У 16 (37,8%) пациентов в середине курса терапии наблюдалось умеренное увеличение гиперактивности. Подобная симптоматика была отмечена родителями при 2-м визите (30-е сутки). Данные изменения отмечались у 7 (30,4%) детей в 1-й группе и 9 (45,0%) детей во 2-й группе. Вскоре после окончания курса проявления гиперактивности уменьшились, и на 3-м визите (60-е сутки) этот побочный эффект был зарегистрирован только у 10 (23,3%) пациентов: 4 (17,3%) пациента в 1-й группе и 6 (30,0%) — во 2-й группе.
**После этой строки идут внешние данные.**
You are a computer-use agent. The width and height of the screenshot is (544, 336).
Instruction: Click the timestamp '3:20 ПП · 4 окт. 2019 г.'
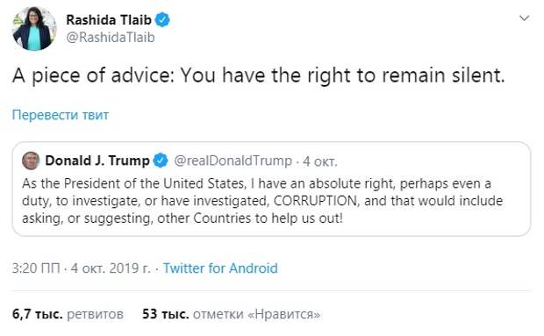pos(82,268)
Проявления гиперактивности на фоне лечения были отмечены у детей с более выраженным улучшением речевого развития.

При повторной ЭЭГ в 1-й группе после лечения визуальный анализ показал, что у 13 (56,5%) пациентов увеличилось количество сгруппированных α-волн, уменьшилось количество θ-волн в затылочных отведениях обоих полушарий.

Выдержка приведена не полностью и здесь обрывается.